The Great Recession officially ended two years ago this month. By the same point during previous recoveries, state and local governments were engines of growth: In the two years after the 1990-91 recession ended, for example, they'd added 430,000 jobs. At the same point after the 2001 recession ended, they had added 249,000.
This time is different. More than 467,000 state and local government jobs have vanished since the recession officially ended in June 2009, including 188,000 in schools.
Few see the pain subsiding soon. Mark Vitner, senior economist at Wells Fargo Securities, expects state and local governments to slash 20,000 to 30,000 jobs a month through the middle of 2012.

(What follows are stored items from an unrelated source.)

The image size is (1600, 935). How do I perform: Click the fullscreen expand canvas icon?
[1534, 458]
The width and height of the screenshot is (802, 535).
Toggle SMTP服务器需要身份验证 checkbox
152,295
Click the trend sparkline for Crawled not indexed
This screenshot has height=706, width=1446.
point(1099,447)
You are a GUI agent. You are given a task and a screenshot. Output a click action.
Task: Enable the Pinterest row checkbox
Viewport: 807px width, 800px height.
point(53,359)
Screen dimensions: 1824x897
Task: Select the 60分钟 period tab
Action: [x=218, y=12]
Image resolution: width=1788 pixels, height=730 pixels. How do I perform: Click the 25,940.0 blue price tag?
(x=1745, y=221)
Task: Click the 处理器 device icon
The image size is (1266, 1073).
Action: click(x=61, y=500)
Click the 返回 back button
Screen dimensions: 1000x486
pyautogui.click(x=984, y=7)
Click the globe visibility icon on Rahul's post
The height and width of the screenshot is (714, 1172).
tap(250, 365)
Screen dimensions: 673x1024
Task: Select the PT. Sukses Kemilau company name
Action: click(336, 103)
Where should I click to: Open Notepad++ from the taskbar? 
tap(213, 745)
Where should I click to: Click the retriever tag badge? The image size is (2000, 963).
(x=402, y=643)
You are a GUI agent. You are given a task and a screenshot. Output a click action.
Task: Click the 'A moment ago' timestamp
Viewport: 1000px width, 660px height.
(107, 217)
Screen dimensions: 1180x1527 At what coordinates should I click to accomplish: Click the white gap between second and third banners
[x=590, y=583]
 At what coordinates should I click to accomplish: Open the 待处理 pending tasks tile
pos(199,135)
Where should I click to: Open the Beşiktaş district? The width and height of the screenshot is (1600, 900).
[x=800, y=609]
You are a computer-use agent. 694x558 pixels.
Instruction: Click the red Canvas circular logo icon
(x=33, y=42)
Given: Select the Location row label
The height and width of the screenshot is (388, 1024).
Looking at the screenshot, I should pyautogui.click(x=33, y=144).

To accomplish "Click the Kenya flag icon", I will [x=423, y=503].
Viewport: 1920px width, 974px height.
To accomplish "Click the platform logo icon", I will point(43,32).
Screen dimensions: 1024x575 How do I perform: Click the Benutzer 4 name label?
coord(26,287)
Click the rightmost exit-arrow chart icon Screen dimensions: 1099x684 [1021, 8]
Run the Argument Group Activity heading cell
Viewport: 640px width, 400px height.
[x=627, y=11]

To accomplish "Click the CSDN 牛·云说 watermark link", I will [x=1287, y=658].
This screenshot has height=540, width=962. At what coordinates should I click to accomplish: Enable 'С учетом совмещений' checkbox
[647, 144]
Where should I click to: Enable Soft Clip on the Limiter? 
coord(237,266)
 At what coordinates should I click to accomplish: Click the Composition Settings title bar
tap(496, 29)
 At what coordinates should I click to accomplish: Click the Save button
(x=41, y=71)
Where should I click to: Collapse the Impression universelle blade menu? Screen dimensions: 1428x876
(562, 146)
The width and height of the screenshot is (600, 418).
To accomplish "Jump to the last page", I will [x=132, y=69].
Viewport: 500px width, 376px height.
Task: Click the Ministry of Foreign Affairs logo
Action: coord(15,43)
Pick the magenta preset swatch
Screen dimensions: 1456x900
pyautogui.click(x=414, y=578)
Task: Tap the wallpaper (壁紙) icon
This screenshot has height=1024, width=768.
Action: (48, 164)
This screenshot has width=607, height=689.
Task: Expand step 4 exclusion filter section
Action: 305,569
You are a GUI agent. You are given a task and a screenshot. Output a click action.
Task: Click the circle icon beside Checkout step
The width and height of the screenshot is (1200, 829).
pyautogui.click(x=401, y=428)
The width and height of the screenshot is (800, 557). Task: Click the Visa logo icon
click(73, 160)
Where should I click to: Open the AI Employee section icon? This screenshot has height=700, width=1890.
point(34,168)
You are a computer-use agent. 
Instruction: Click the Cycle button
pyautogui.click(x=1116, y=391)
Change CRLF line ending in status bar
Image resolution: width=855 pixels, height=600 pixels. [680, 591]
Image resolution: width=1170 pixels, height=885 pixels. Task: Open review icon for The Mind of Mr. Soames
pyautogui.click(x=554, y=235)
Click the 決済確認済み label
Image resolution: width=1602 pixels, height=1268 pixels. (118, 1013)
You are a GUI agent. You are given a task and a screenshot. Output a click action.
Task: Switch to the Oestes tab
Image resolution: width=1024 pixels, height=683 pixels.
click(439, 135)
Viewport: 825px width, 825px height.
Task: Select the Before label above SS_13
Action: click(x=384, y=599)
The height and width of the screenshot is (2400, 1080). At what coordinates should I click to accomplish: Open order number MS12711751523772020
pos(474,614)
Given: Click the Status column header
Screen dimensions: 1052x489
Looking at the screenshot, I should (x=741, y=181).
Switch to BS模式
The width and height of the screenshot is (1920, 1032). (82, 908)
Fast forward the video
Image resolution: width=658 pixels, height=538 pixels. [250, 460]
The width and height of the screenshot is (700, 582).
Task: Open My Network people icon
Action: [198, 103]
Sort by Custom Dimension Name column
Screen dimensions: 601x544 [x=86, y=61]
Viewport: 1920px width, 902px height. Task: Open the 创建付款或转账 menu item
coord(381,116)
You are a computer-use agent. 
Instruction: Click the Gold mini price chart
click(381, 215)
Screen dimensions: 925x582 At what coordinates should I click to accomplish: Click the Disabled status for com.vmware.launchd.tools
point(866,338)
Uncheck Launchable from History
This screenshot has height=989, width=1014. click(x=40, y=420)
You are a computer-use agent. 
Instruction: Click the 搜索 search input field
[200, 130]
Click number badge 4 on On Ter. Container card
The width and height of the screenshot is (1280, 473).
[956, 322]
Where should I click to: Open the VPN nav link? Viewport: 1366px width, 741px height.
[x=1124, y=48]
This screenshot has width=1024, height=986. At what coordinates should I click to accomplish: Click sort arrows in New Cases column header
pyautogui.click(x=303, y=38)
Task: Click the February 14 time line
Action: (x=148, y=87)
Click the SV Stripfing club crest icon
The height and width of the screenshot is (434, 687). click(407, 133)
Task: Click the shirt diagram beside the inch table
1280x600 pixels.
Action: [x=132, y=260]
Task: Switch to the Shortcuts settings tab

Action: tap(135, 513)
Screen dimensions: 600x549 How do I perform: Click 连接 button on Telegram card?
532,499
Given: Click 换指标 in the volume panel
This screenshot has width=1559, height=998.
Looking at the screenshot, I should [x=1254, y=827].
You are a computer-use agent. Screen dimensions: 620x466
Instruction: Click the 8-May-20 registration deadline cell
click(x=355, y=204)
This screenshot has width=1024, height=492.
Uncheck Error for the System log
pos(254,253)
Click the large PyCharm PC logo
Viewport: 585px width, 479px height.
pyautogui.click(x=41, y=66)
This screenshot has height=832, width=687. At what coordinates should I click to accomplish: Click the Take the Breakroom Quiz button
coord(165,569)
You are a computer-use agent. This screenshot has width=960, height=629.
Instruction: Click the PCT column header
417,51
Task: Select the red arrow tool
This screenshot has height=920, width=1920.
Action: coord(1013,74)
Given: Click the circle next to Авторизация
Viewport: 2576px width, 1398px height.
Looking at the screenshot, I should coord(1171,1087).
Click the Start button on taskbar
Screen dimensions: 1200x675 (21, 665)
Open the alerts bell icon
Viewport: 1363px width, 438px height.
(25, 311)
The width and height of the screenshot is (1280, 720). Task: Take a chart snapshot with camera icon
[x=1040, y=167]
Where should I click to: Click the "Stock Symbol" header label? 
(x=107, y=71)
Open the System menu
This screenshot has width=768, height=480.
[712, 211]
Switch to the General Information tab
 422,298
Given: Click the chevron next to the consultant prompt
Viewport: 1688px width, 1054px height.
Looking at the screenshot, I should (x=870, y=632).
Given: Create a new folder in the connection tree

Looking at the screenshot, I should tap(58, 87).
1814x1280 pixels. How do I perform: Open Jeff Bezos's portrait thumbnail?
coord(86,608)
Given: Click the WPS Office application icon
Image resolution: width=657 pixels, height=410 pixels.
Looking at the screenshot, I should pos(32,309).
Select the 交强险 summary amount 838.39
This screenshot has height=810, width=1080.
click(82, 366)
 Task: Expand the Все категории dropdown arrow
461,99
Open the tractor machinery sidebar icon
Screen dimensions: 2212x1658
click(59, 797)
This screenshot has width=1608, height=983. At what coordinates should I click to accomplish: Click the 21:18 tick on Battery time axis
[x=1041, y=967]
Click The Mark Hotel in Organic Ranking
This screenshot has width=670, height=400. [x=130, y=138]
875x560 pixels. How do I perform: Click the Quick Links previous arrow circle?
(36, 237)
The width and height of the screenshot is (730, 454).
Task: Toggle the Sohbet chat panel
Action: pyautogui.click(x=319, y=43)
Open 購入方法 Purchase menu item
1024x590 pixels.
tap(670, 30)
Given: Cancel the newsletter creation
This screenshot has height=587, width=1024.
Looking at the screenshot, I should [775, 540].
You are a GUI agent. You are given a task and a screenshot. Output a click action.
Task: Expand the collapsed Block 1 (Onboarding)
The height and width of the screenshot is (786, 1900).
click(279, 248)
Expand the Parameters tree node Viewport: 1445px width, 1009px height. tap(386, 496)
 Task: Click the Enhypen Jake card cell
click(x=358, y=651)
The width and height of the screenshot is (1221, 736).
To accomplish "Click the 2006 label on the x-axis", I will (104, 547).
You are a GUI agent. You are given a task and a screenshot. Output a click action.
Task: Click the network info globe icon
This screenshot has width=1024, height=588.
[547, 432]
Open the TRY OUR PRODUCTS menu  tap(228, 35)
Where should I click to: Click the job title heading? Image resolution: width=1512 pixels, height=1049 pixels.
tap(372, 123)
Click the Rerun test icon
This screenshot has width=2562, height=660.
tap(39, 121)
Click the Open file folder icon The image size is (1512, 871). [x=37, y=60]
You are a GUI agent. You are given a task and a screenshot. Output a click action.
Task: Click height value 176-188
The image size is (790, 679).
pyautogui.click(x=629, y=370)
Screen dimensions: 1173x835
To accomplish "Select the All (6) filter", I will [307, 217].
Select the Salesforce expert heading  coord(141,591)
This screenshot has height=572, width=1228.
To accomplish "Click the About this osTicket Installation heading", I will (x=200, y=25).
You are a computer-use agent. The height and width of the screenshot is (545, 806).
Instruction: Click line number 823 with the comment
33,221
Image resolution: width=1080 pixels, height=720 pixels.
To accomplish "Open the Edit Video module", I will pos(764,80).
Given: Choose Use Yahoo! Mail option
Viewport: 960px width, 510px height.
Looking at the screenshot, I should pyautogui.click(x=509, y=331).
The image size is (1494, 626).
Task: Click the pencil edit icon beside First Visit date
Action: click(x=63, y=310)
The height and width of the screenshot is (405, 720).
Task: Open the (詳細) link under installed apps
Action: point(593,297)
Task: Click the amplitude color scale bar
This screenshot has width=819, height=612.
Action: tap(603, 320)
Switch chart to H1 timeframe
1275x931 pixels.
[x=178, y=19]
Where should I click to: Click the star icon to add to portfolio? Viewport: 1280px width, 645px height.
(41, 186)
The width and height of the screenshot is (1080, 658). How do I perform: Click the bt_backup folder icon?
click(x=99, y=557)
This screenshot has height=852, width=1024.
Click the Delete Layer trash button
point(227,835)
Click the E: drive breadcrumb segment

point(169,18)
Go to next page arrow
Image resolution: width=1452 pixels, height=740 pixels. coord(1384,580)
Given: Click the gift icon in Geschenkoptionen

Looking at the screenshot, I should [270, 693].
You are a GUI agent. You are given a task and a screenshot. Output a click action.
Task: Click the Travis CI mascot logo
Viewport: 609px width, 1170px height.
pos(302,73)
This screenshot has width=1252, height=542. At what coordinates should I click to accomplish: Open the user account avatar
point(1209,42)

Joel Naroff of Naroff Economic Advisors notes that when states cut spending to balance their budgets, as required annually, a ripple effect multiplies the damage: Companies that do business with states and localities suffer. These companies, in turn, scale back their own hiring.
"There's a whole slew of private companies that have to cut back when they don't get the (government) contracts they had been getting," Naroff said. "You can't balance a budget and say everything's going to be beautiful."
Moody's Analytics estimates that each job in state and local government supports an additional 1.3 jobs elsewhere in the economy.......

The Great Recession of 2007-2009, the longest and deepest downturn since the 1930s, dried up state and local tax revenue. It also escalated demands for social programs like Medicaid and unemployment benefits and "ate through their rainy-day funds," notes Michael Gapen, senior U.S. economist at Barclays Capital.
For a while, federal stimulus spending cushioned the blow to state and local finances. But that money is running out. And it probably won't be replenished. The federal government is preparing to cut its own spending to shrink huge budget deficits.......

But 29 states say they'll still spend less in the 2012 fiscal year than in 2008. And local governments are still waiting for a recovery in tax revenue. They rely heavily on property tax revenue, which continues to sink with the collapse in home prices in many areas.
"The state revenues are coming back, but the local revenues probably haven't seen the worst of it," says Christopher Hoene, director of research at the National League of Cities. "We still have another year to go for sure."